BUGÜN bir çok kişinin zihnini kurcalıyan bir konuyu işleyeceğim.
Konu şu: Bir şirket, özel veya kamu olsun, zarar ediyor, buna mukabil belli sayıda kişiyi istihdam ediyor ve çalıştırdığı bu insanlara, zarardan daha fazla ücret ödüyorsa, bu şirketi yaşatmak mı, yoksa kapatmak mı iktisaden doğrudur? Endişe şurada; şirket kapanınca, çalışanlar işsiz kalacak ve bu kişilerin emeklerinden doğan katma değer yaratılmamış olacak. Bu yüzden kapatma kararı, milli gelirde ödenmeyen ücretler kadar bir azalmaya neden olmaz mı? Herhalde birçok kimse, bu soruya evet diyecektir.
* * *
Şimdi de soruyu ‘‘kapatma kararının yanlış olduğu’’ tezine ağırlık vermek üzere biraz daha daraltalım. Eğer şirketin zararı, şirketin doğrudan ve dolaylı olarak devlete ödediği vergilerden de küçükse, bu şirketi ‘‘zarar etmeye devam etse bile yaşatmak’’ kamu maliyesi bakımından daha doğru değil mi? Devlet, başta çalışanların maaşlarından kesilen stopaj olmak üzere, her şirketten çeşitli adlar altında, dolaylı ve dolaysız vergiler toplar. Şirket faaliyeti durunca, devlet bu vergi gelirlerinden mahrum kalmayacak mı? İşsiz kalan insanların emekleriyle yarattıkları katma değerin ortadan kalkmasını bırakalım, sırf vergi açısından bile böyle bir şirketi, devletin yaşatması gerekmez mi? Bunlara bir de meselenin sosyal boyunu ekleyelim. Yani işsiz kalmış insanların aileleriyle birlikte içine düşecekleri sıkıntılarını hesaba katalım. Bu insanlara yardım etmek hepimizin boynunun borcu değil mi? Sonra herşey para mı? Nerede kaldı insanlık?

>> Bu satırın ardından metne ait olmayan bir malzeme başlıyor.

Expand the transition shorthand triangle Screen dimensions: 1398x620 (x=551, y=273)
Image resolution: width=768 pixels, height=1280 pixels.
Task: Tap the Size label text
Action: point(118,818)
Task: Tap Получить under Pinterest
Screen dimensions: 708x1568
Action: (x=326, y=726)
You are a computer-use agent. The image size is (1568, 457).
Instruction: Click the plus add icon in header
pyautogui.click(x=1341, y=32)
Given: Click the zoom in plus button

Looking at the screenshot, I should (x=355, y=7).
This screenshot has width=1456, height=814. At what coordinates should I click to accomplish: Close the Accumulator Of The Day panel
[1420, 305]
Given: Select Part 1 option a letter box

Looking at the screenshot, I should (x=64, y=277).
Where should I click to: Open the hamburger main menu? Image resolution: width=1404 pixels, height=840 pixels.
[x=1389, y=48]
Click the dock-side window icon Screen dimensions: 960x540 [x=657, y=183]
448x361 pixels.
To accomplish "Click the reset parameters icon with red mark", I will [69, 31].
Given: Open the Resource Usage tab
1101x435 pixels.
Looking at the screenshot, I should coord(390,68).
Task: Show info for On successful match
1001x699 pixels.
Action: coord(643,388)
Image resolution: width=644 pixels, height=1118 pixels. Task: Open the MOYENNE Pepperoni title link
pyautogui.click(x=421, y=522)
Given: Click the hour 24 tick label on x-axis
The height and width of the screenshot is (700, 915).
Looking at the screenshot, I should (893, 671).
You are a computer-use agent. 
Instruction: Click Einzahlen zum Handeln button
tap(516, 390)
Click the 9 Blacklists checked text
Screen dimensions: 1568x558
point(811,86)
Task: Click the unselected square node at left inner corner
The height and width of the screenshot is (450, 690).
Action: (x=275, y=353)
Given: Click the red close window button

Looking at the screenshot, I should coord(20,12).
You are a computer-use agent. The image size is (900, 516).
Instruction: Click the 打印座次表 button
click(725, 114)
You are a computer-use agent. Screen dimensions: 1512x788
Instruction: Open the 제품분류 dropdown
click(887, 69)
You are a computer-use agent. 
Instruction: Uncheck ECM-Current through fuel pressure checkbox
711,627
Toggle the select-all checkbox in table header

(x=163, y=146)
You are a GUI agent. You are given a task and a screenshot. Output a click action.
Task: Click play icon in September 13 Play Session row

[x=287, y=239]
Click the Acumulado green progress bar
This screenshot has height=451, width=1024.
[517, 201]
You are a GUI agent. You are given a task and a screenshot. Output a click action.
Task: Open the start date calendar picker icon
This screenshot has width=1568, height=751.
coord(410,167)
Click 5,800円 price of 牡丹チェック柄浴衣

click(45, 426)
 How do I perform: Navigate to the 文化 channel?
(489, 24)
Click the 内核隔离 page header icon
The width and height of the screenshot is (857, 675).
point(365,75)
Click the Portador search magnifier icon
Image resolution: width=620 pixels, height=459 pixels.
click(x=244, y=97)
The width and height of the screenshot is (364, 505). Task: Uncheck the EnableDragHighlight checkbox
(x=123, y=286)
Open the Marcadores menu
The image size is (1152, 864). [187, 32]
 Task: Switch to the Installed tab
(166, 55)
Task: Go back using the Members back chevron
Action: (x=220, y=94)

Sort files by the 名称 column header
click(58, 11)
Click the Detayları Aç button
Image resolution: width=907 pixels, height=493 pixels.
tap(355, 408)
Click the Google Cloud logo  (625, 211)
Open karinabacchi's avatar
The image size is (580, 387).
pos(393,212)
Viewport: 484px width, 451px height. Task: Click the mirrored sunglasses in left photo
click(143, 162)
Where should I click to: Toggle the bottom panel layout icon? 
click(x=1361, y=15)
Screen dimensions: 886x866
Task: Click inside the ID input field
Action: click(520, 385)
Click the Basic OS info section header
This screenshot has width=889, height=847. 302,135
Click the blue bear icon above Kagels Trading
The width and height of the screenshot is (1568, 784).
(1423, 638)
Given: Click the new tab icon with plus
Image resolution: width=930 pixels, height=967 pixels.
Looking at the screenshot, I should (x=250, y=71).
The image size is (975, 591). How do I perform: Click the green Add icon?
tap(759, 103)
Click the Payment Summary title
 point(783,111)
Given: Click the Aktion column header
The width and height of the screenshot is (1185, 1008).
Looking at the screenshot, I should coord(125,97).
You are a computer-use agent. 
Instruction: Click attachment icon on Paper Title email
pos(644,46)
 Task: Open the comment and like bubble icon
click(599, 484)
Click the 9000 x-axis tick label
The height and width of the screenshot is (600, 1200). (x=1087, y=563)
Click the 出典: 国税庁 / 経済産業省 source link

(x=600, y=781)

Üç aşağı beş yukarı, toplumuzun büyük çoğunluğunun yukarıda yazılan şekilde düşündüğüne eminim. Özelleştirme, biraz da bu yüzden yapılamıyor. Yine benzer gerekçelerle IMF'ye yüz defa söz verilmesine rağmen devlet kadroları daraltılamıyor.
* * *
Önce ‘‘son cevabı’’ vereyim, sonra sorunu irdelemeye geçelim. Meseleye ister istihdam, ister vergi kayıpları açısından yaklaşalım zarardaki şirketlerin, çalışır tutulması iktisaden yanlıştır. Zarardaki şirketlere, kár eder hále gelmeleri için, belli bir süre destek verilmesi doğru olabilir. Bu en çok iki yıl olabilir. Bu süre sonunda şirket kára geçemiyorsa, kapatılmalıdır. Kapatma, ülke ekonomisi için de, devlet maliyesi için de, halk için de, hatta işini kaybedecekler için de daha hayırlıdır. Niçin?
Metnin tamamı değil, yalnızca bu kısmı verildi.